Model

Multistate joint modeling package.

class MultiStateJointModel(design, params, optimizer=None, *, n_quad=32, n_bisect=32, n_chains=5, init_step_size=0.1, adapt_rate=0.1, target_accept_rate=0.44, n_warmup=100, n_subsample=10, max_iter=1000, tol=0.1, window_size=100, verbose=True)[source]

Nonlinear multistate joint model for longitudinal and survival data.

This class generalizes both linear and standard joint models to accommodate multiple states under a semi-Markov assumption. The model is fully specified by a ModelDesign object, which defines longitudinal and hazard functions, and a ModelParameters object, which contains the associated (modifiable) parameters. Parameters may be shared across functions as specified in the model design. The ModelDesign is fixed at initialization, while ModelParameters are updated in place during fitting.

Model fitting is performed using a stochastic gradient ascent algorithm, and parameter sampling is handled by a Metropolis-Within-Gibbs MCMC procedure. The default settings are based on commonly accepted values, and the step sizes are adapted component-wise dynamically based on the acceptance rate.

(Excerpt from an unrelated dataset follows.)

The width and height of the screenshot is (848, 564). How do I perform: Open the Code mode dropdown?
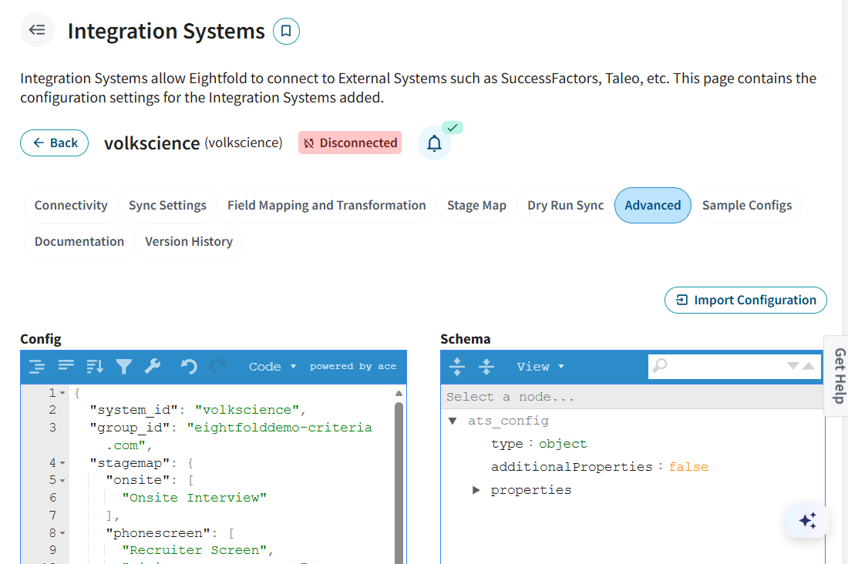coord(272,367)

Dynamic prediction is supported via the prediction methods in PredictMixin, which allow both single and double Monte Carlo integration.

Design settings:
  • design: The model specification defining the individual parameters, regression, and link functions.

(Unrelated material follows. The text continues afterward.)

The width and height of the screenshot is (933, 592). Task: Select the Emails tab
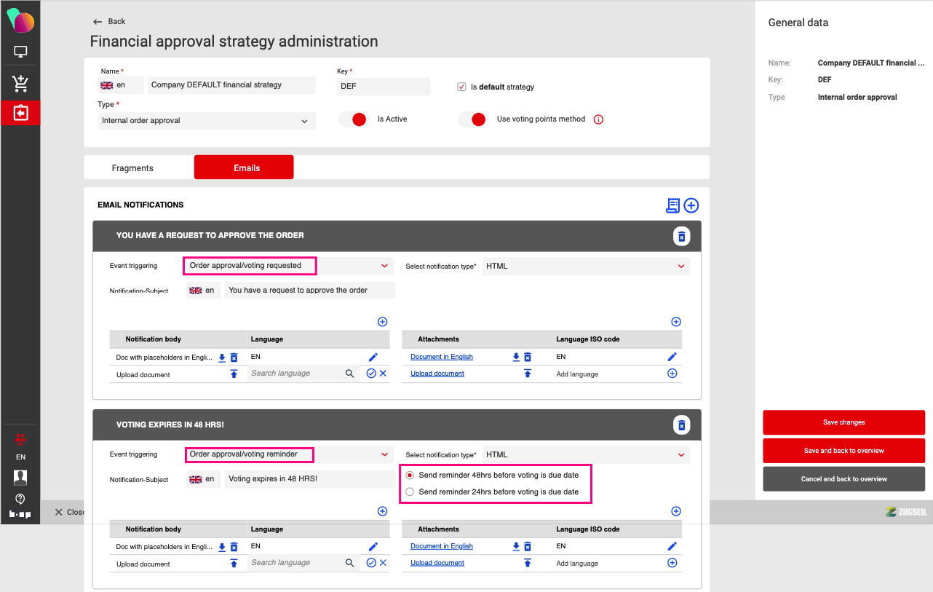247,167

  • params: Initial values for the model parameters; modifiable during fitting.

Numerical integration settings:
  • n_quad: Number of nodes for Gauss-Legendre quadrature in hazard integration.

  • n_bisect: Number of bisection steps for transition time sampling.

MCMC settings:
  • sampler: MCMC sampler instance used during model fitting.

  • n_chains: Number of parallel MCMC chains.

  • init_step_size: Initial kernel standard deviation in

    Metropolis-Within-Gibbs.

  • adapt_rate: Adaptation rate for the step size.

  • target_accept_rate: Target mean acceptance probability.

  • n_warmup: Number of warmup iterations per chain.

  • n_subsample: Number of subsamples between predictions; higher values reduce autocorrelation but increase computation time. A value of one means no subsampling. This value may be very sensitive.

Fitting settings:
  • optimizer: Optimizer for stochastic gradient ascent. If None, fitting is disabled. Recommended: torch.optim.Adam with learning rate 0.01 to 0.5.

  • max_iter_fit: Maximum iterations for gradient ascent.

  • n_samples_summary: Number of samples used to compute the Fisher Information Matrix and model selection criteria; higher values improve accuracy.

  • tol: Tolerance for the \(R^2\) convergence criterion.

  • window_size: Window size for \(R^2\) convergence; default 100. This criterion is scale-agnostic and provides a local stationarity test.

Printing and visualization:
  • verbose: Whether to print progress during fitting and prediction.

  • After fitting, summary and plot_params_history (from jmstate.utils) can be used to display p-values, log-likelihood, AIC, BIC, and the evolution of parameters over iterations.

Variables:
  • design (ModelDesign) – The model specification defining the individual parameters, regression, and link functions.

  • params (ModelParameters) – The modifiable model parameters.

  • optimizer (torch.optim.Optimizer | None) – Optimizer used for fitting.

  • n_quad (int) – Number of Gauss-Legendre quadrature nodes for hazard integration.

  • n_bisect (int) – Number of bisection steps for transition time sampling.

  • sampler (MetropolisWithinGibbsSampler | None) – MCMC sampler instance used during model fitting.

  • n_chains (int) – Number of parallel MCMC chains.

  • init_step_size (float) – Initial kernel standard deviation in Metropolis-Within-Gibbs.

  • adapt_rate (float) – Adaptation rate for the MCMC step size.

  • target_accept_rate (float) – Target acceptance probability.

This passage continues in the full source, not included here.